I’m not really fond of the process though. I’m very picky about what photos I use to draw from. I used to take a lot more of my own photo reference back before the age of the internet but nowadays with an endless supply of images just a search away I rarely take my own anymore. Of course there is a problem with the endless supply of images. How to find one that I can use? It takes a lot of looking. I’d guess that one out of a thousand photos that I look at are useful to me.

First of all I don’t want a famous photograph. One of the rules of photo reference that I was taught early on is never let the public see your photo reference. It’s never good to show how the sausage is made. It demystifies things and there is a solid chance if you’re a young artist starting out that the public will like your photo reference better than the art you make from it. That’s a tough lesson to learn. So I stay away from any famous photos.

I have a folder on my computer of potential reference photos. I’ve learned over the years to always be on the look out for reference and sometimes go looking for it even if I have no idea in mind at that moment. So if I’m bored and low energy it’s a good task to do. It doesn’t take much to look through pictures on the internet. It’s just tedious and takes a little bit of concentration.

Now when I’m looking for some photo inspiration I just have to look through my photo reference folder. I’ve got a few hundred pictures in there and one of them is sure to catch my eye. I even go back to ones I’ve used before and draw something new from them. So a couple of weeks ago I picked out a couple of photos and drew from them. One was a drawing for one of my “Red Mary” faux comic book covers and the other was a generic figure drawing that I didn’t even know what I was drawing it for. That’s always a problem. If I don’t even know what the point of the drawing is how can it be anything but pointless?

I toughed my way through the drawings. They weren’t doing anything for me. It’s not that they were bad it’s that I was mechanically following a drawing method. And I didn’t have any interest in that method at the time. I finished them and was completely uninspired by the drawings. They weren’t bad but I knew I had to get them out of my sight. So I put them under a pile of recently finished and half finished drawings and forgot about them.

This week I was organizing that very same pile of drawings and I found those two drawings again. And guess what? They were pretty good. The “Red Mary” one was a solid pencil drawing and though the other one needed some more work it also was solid. I may not have liked them last week but this week I was grooving on them. That’s why I didn’t tear these ones up. I just needed some distance form them.

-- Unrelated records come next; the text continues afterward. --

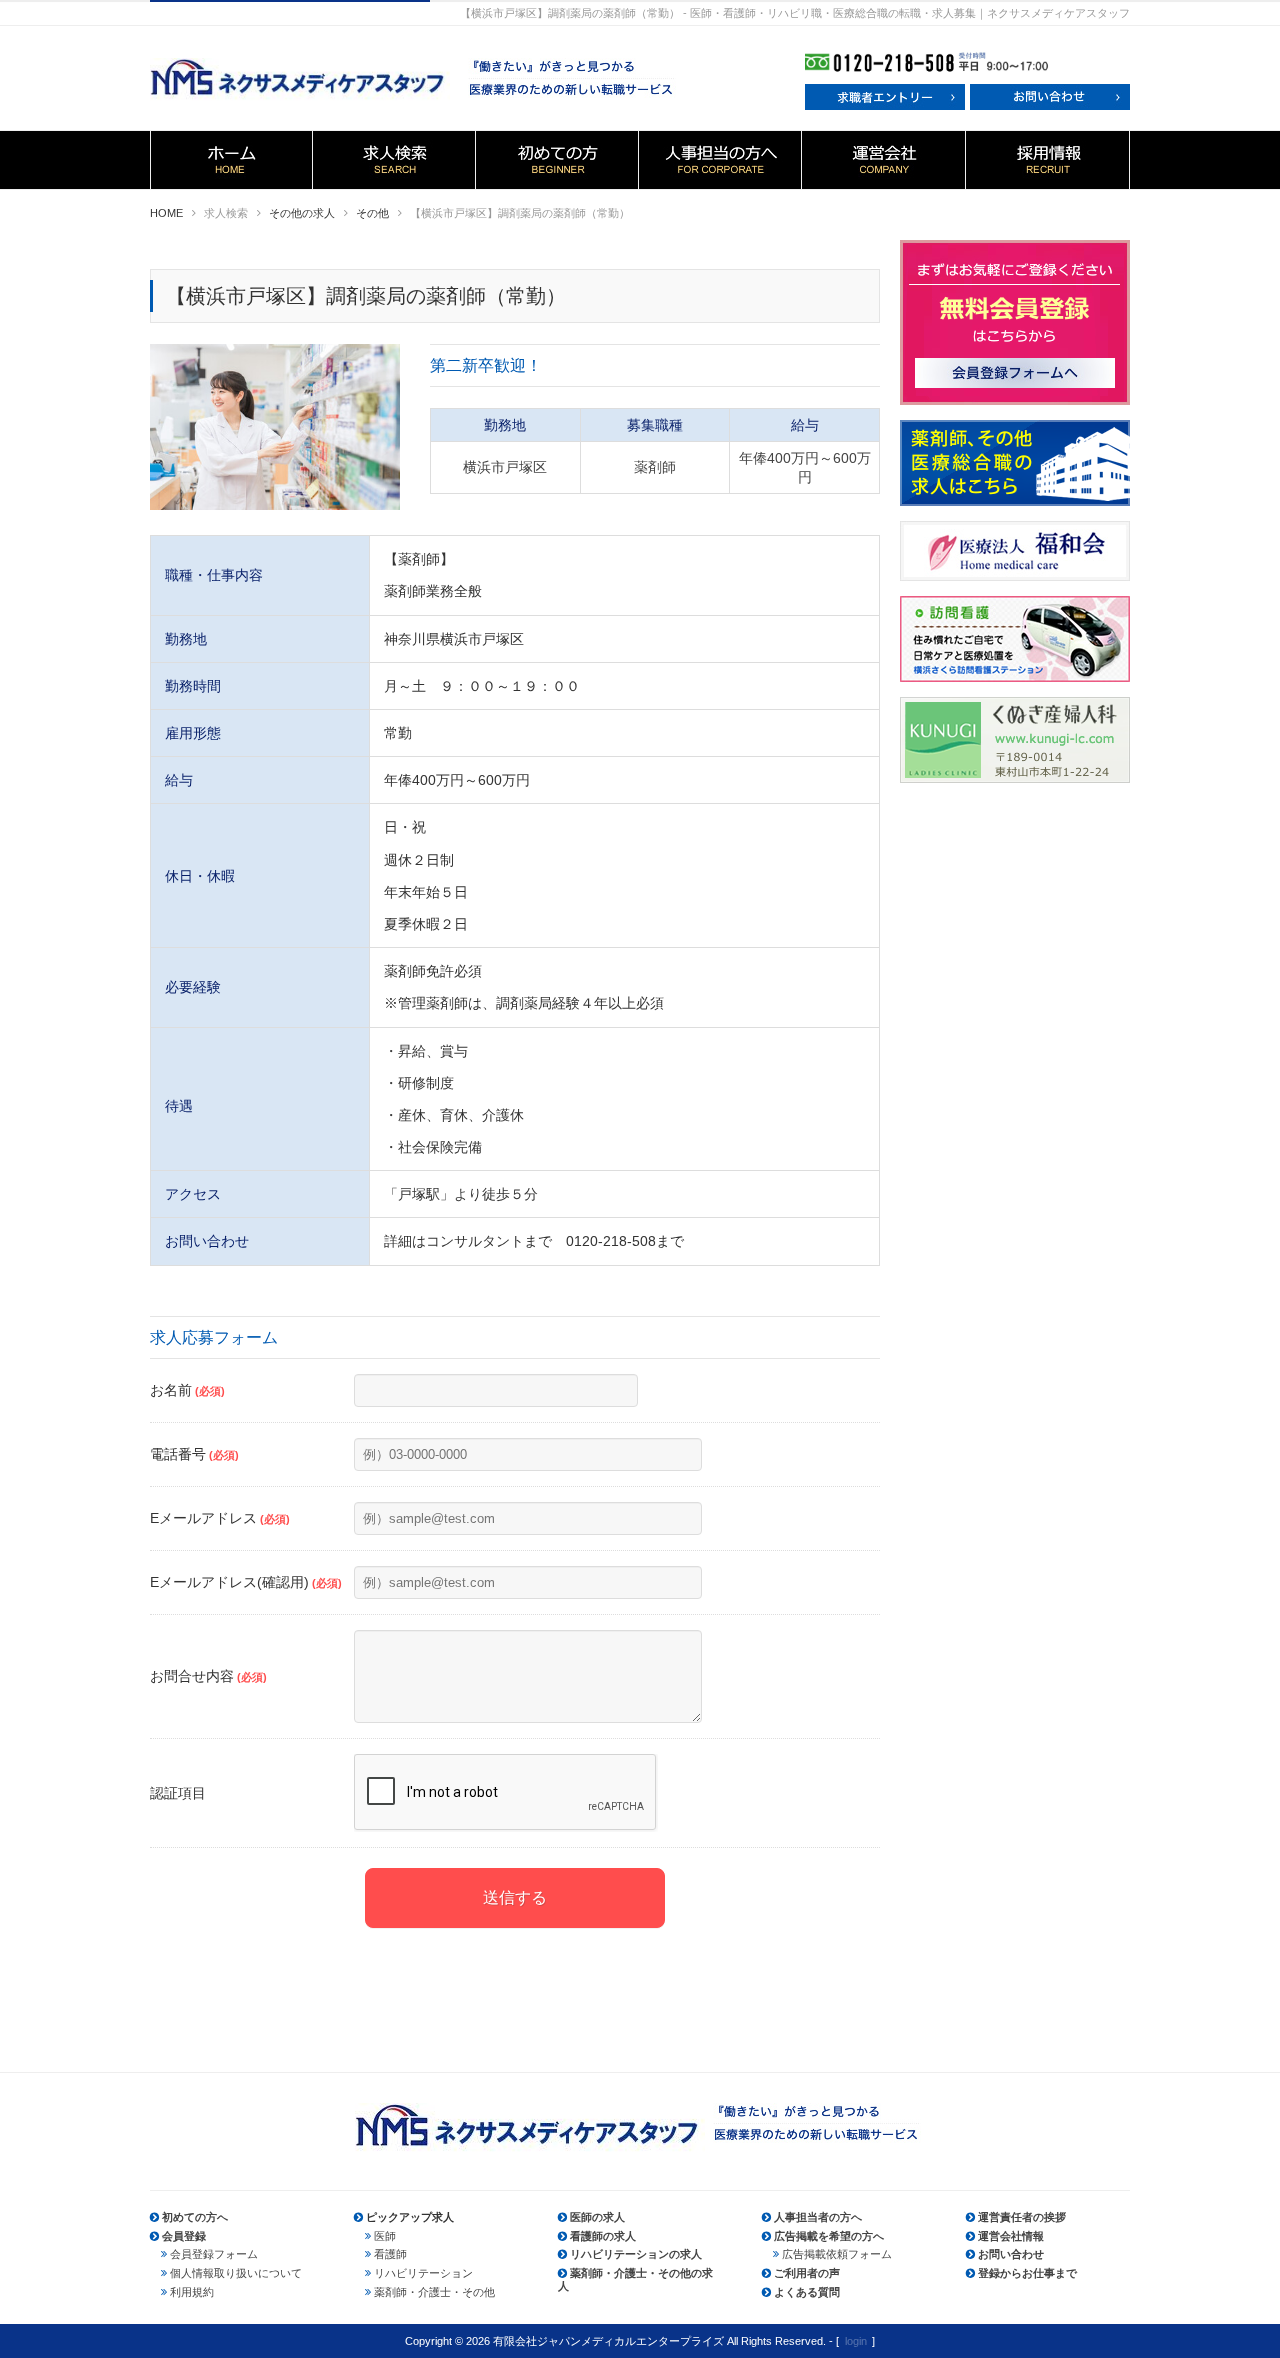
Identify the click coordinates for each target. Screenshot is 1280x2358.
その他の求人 (302, 213)
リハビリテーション (423, 2273)
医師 (385, 2236)
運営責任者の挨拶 (1022, 2217)
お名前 (187, 1390)
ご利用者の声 (807, 2273)
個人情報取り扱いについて (236, 2273)
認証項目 (178, 1793)
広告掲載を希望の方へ (829, 2236)
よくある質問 (807, 2292)
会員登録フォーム (214, 2254)
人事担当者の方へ (818, 2217)
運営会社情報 (1011, 2236)
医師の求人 (597, 2217)
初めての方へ (195, 2217)
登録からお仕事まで (1027, 2273)
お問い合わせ (1011, 2254)
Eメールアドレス (220, 1518)
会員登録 (184, 2236)
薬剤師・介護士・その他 (434, 2292)
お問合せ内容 (208, 1676)
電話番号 (194, 1454)
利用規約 (192, 2292)
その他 (372, 213)
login (856, 2341)
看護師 (390, 2254)
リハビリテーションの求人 (636, 2254)
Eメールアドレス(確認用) (246, 1582)
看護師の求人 (603, 2236)
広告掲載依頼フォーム (837, 2254)
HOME (166, 213)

I finished the “Red Mary” faux cover. The drawing was ready to go so I printed it out onto a 8.5×11 inch piece of Bristol board, inked it, and then colored it with markers. It came out well.

The second one needed a bit more work though. Oddly I was so frustrated the first time I drew it that instead of using a pencil I drew over the pencil in a thin ink line. So printed out this ink line drawing and drew over it in pencil. Most of the work was done on it so it didn’t take lone before I had a finished pencil drawing. I haven’t finished with that one yet but I turned it into one of my “Hypno-Love Girls” sketch covers. That means I’m going to draw it on a comic book size posed of Bristol Board and then cut that board to size and wrap it around a comic book making my own hand bound sketch cover.

This weeks lesson is never let good drawings go to waste. If you don’t like then right now give it a week. The really bad ones you can get rid of though.